▸ Exercise text:
Start of Block
Monday, December 12, 2016

Reviewing Gene Stratton Porter's "The Keeper of the Bees"


I read The Keeper of the Bees before A Daughter of the Land. My mom, who collects Gene Stratton Porter books along with several other authors, suggested it to me as a sort of peaceful, uplifting story.  In retrospect I wish I’d read A Daughter of the Land first, since that book wasn’t as satisfying, and then read The Keeper of the Bees to cheer me up.

Although admittedly this novel is much more Hallmark-y in its moralizing and sentimentality than any of the other Porter novels I’ve read, I really enjoyed the premise and most of the characters of this story. 

James Lewis MacFarlane—Jamie to his friends and us readers—is wasting away in a military hospital in California from a shrapnel wound in his chest that simply won’t heal. He overhears that, because of his continued illness, the doctors are going to send him to a ward for tuberculosis patients. This will be a definite death sentence, for if he wasn’t already sick, he’d soon contract that sickness and die.
End of Block
▸ Action item A: In the review of "The Keeper of the Bees," where is Jamie when the story begins?
▸ Action item B: Carry the review of "The Keeper of the Bees" forward from its last sentence.
The records play no part here.

▸ Data excerpts:
Start of Block
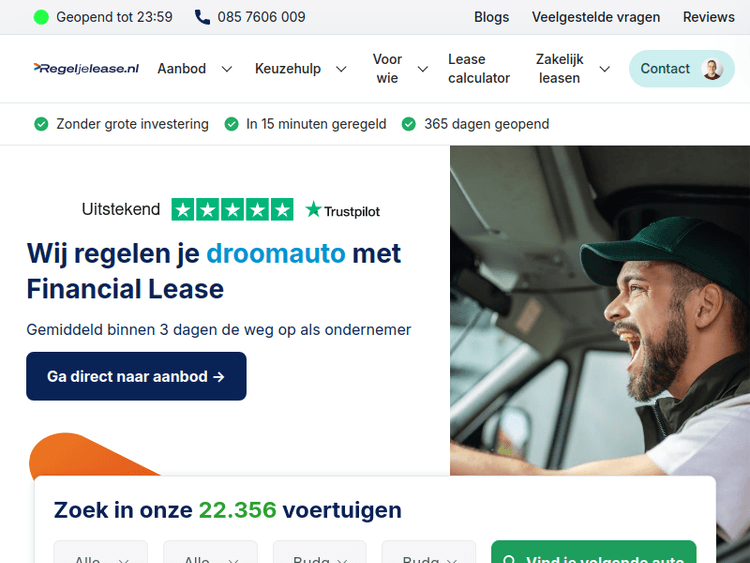
Task: Click the Contact button
Action: [x=682, y=69]
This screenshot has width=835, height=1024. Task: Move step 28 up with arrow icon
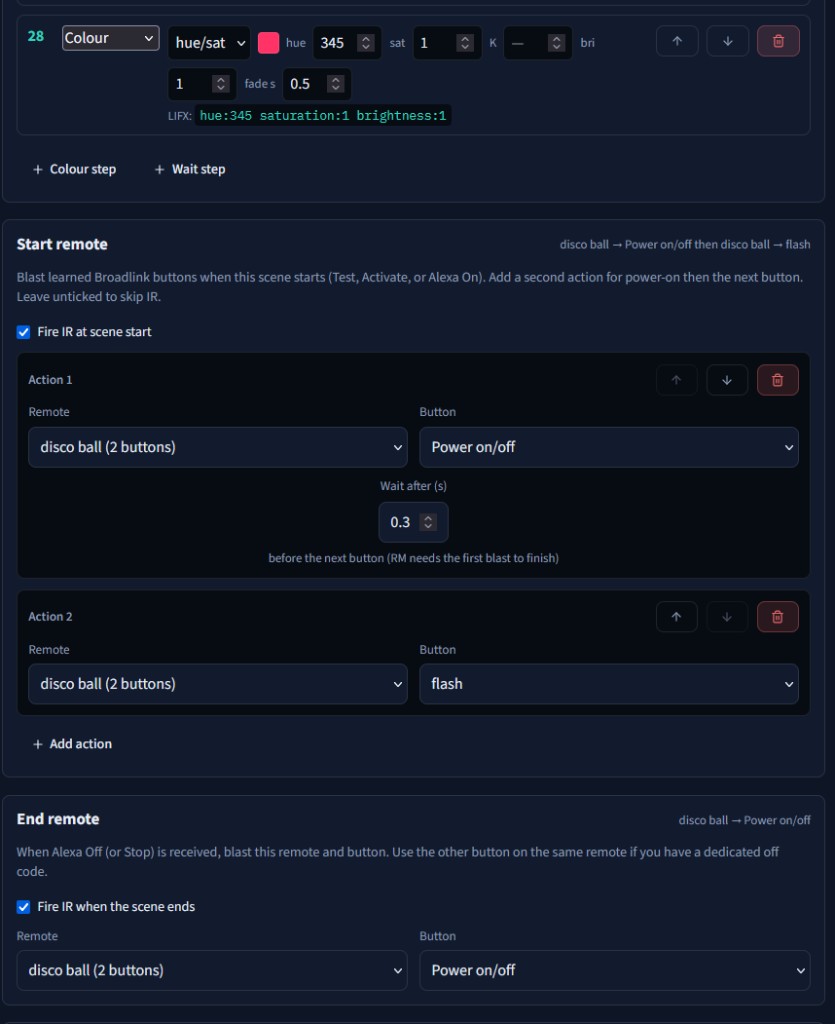click(677, 41)
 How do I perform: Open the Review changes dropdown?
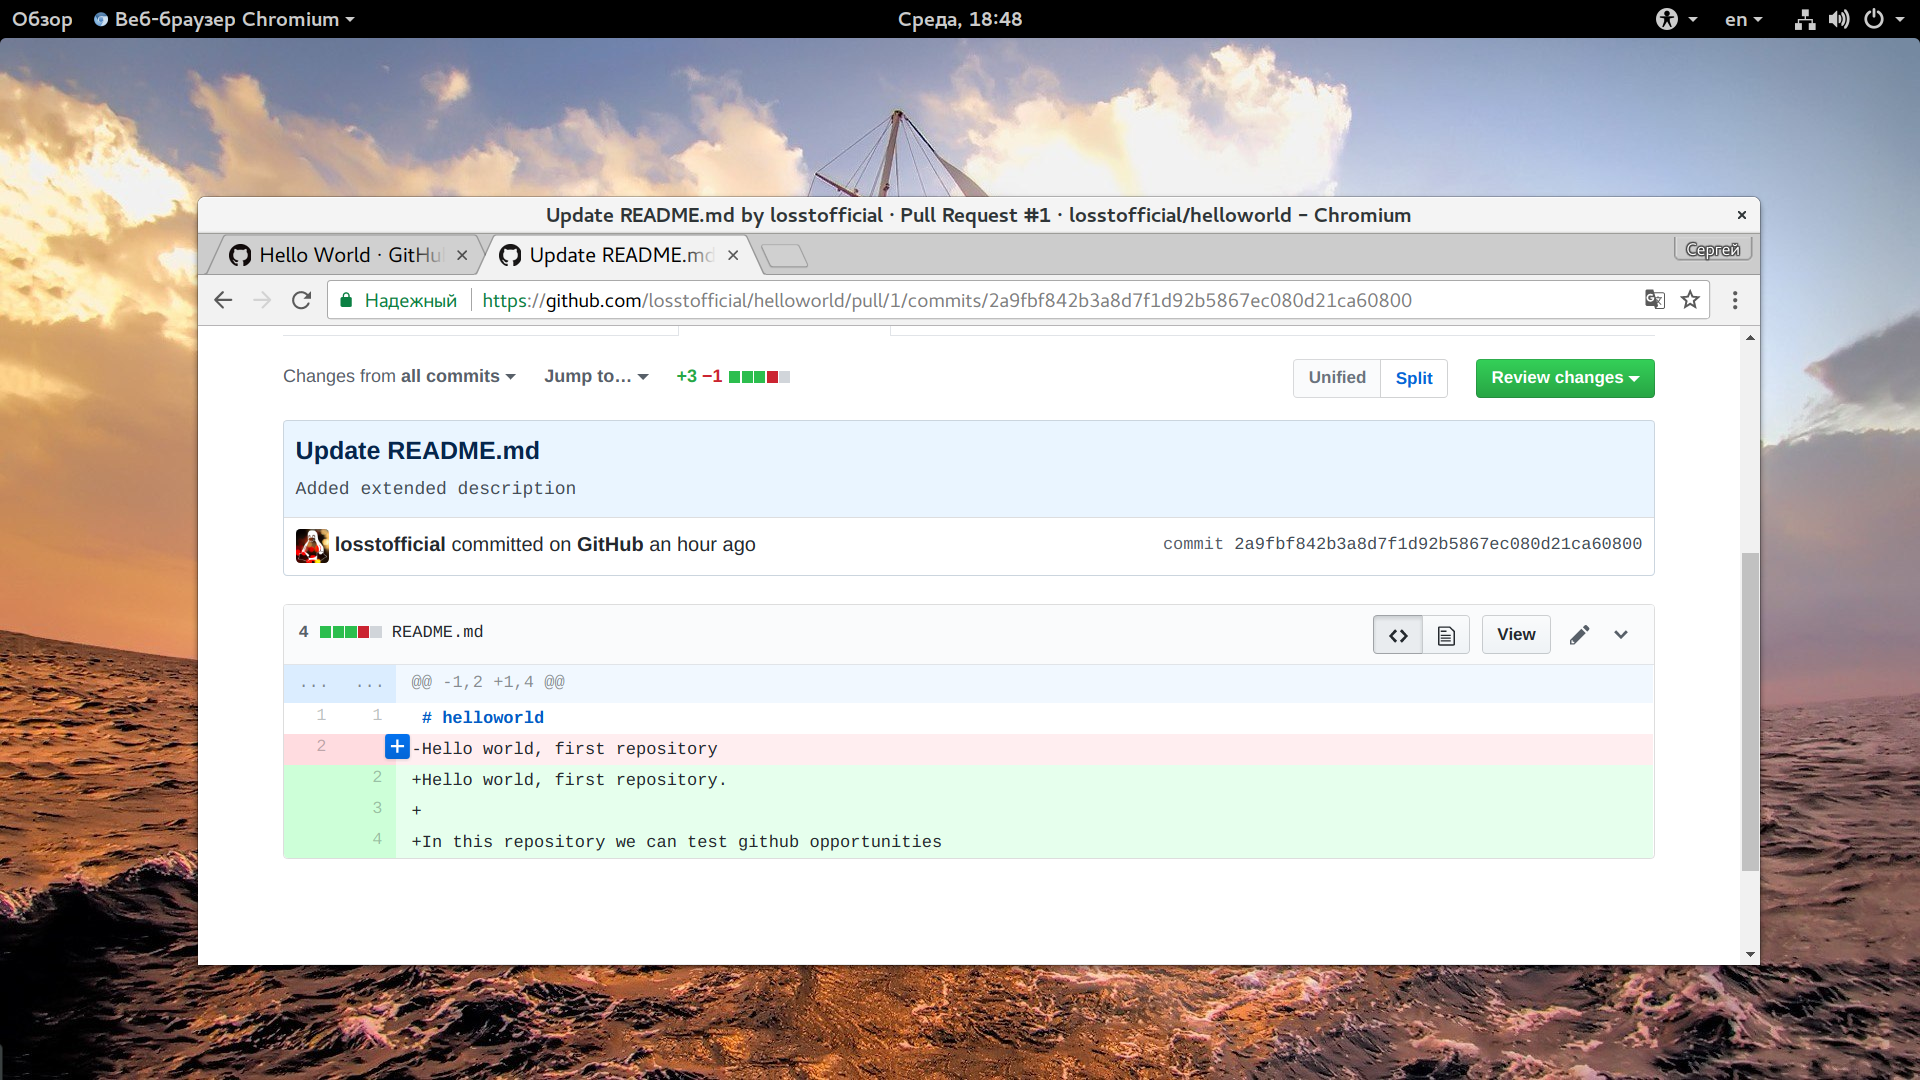[x=1565, y=378]
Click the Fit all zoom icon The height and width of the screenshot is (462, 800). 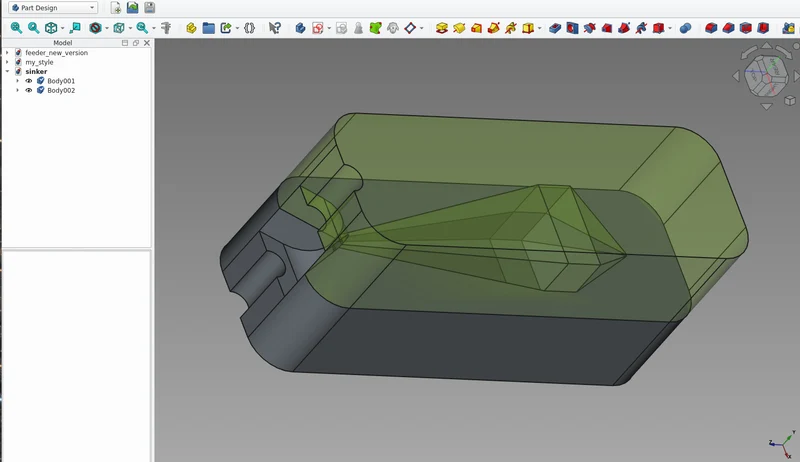(16, 28)
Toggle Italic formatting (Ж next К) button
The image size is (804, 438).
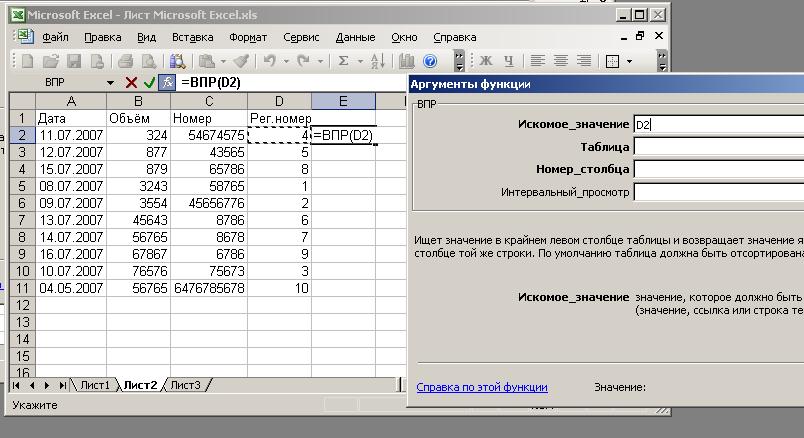(487, 61)
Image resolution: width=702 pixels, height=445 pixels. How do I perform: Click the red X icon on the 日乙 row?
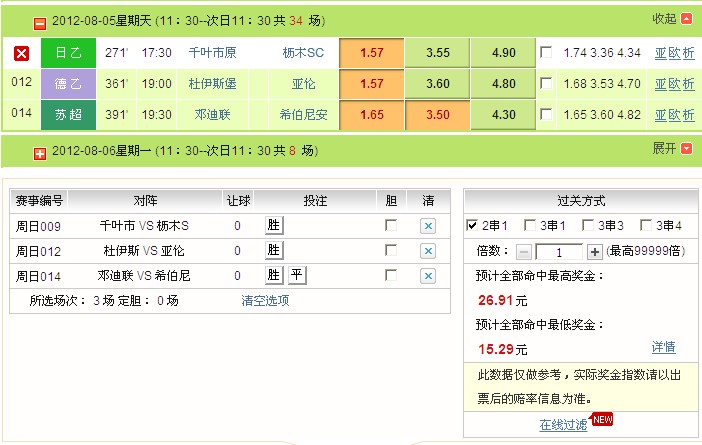[22, 53]
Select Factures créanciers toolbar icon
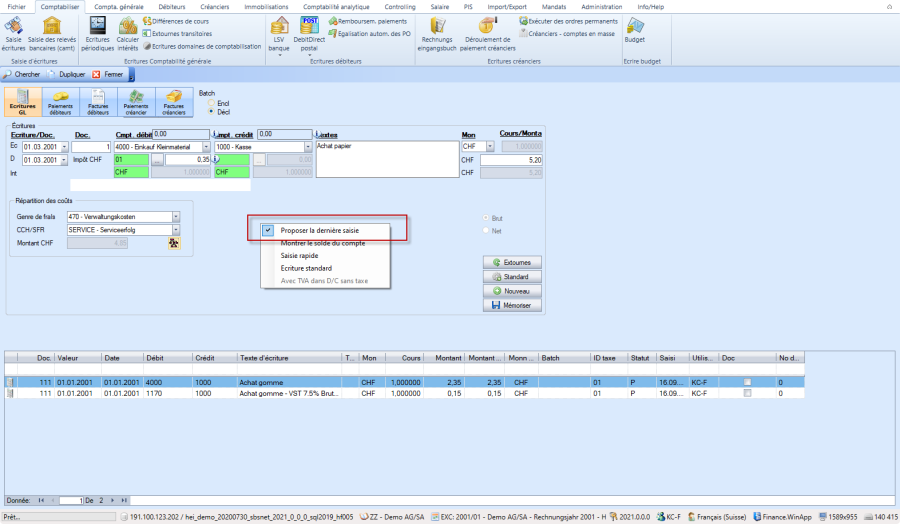The height and width of the screenshot is (524, 900). click(174, 102)
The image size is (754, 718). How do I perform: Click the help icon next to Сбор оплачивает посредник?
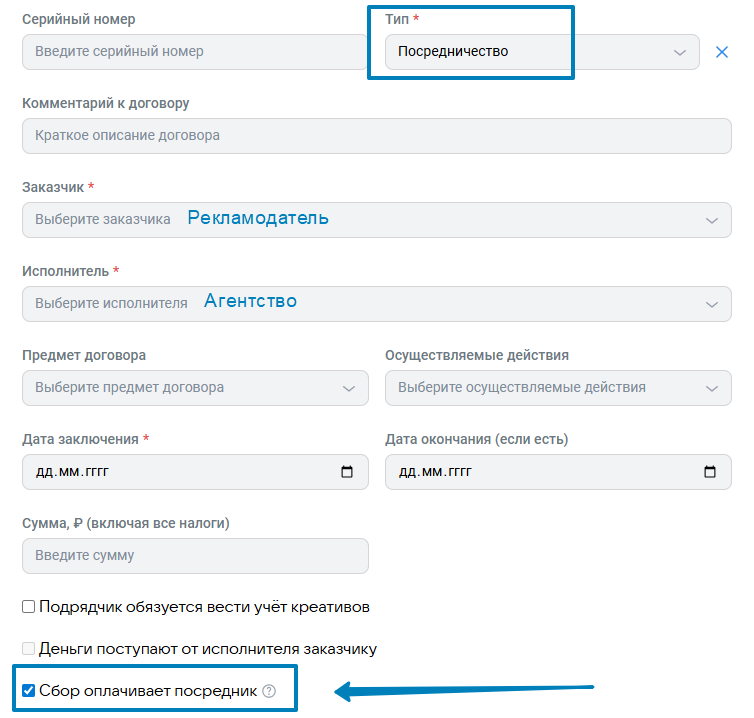pos(269,691)
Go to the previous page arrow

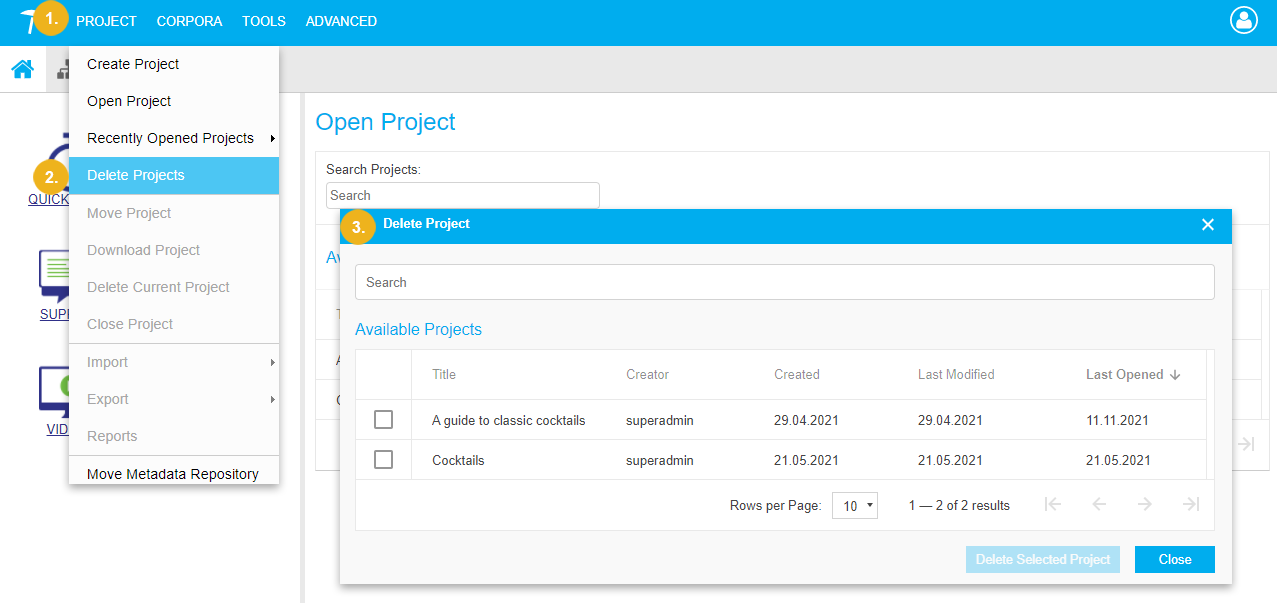point(1099,505)
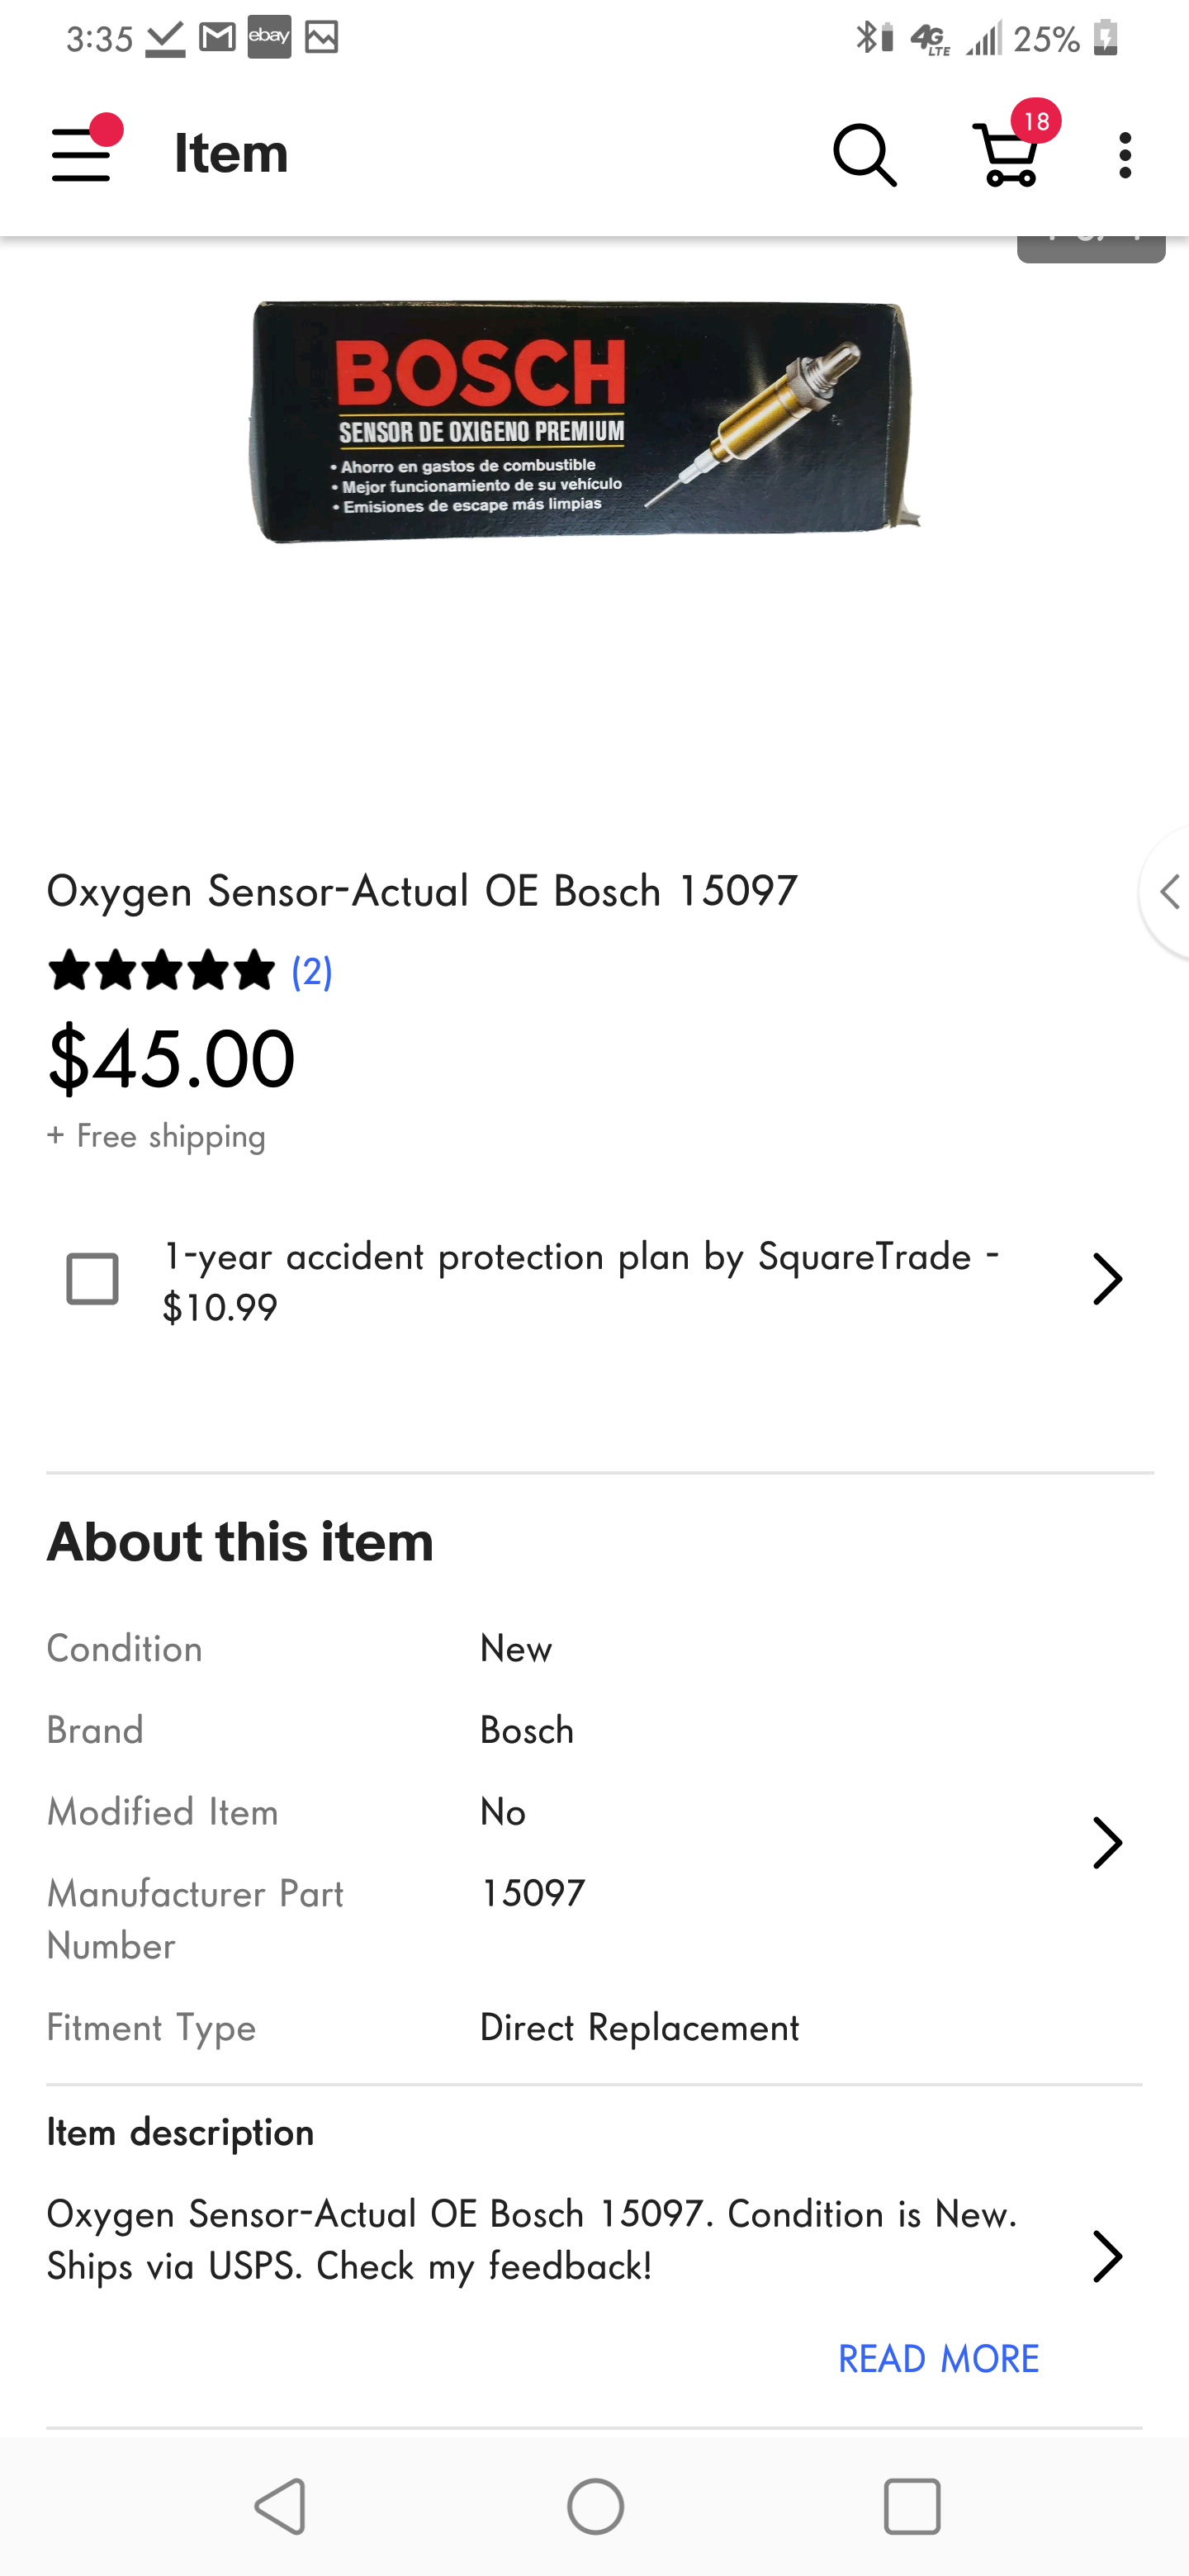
End of Block
▸ Exercise response A: He is in a military hospital in California.

▸ Exercise response B:
Jamie runs away from the hospital, though run might be too strong a word for such a weak man to accomplish. Dodging search parties, going without food, and occasionally encountering crooks preying on unsuspecting campers in the wilderness, Jamie makes his way up north. There he comes across the Bee Master, an older man living in a small cottage along the coast.

Though Jamie will eventually owe a lot to the Bee Master, right now it’s the older man who needs him. As Jamie passes by this little cottage the Bee Master reels out of his house, attempting to get help as he’s suffering from some sort of “hard attack.” Jamie helps him, calls the hospital, and as the Bee Master is being carted away, the older man instructs Jamie to take care of his place in exchange for a place to stay. 

Jamie clumsily tries to take over his benefactor’s job, reading about bees and hearing lectures from them from the Bee Master’s assistant, an androgynous child called the little Scout. An older lady, Margaret Cameron, is a helpful neighbor and sort of mother-figure to Jamie, while a mysterious Storm Girl steals his heart in a chance encounter along the coast.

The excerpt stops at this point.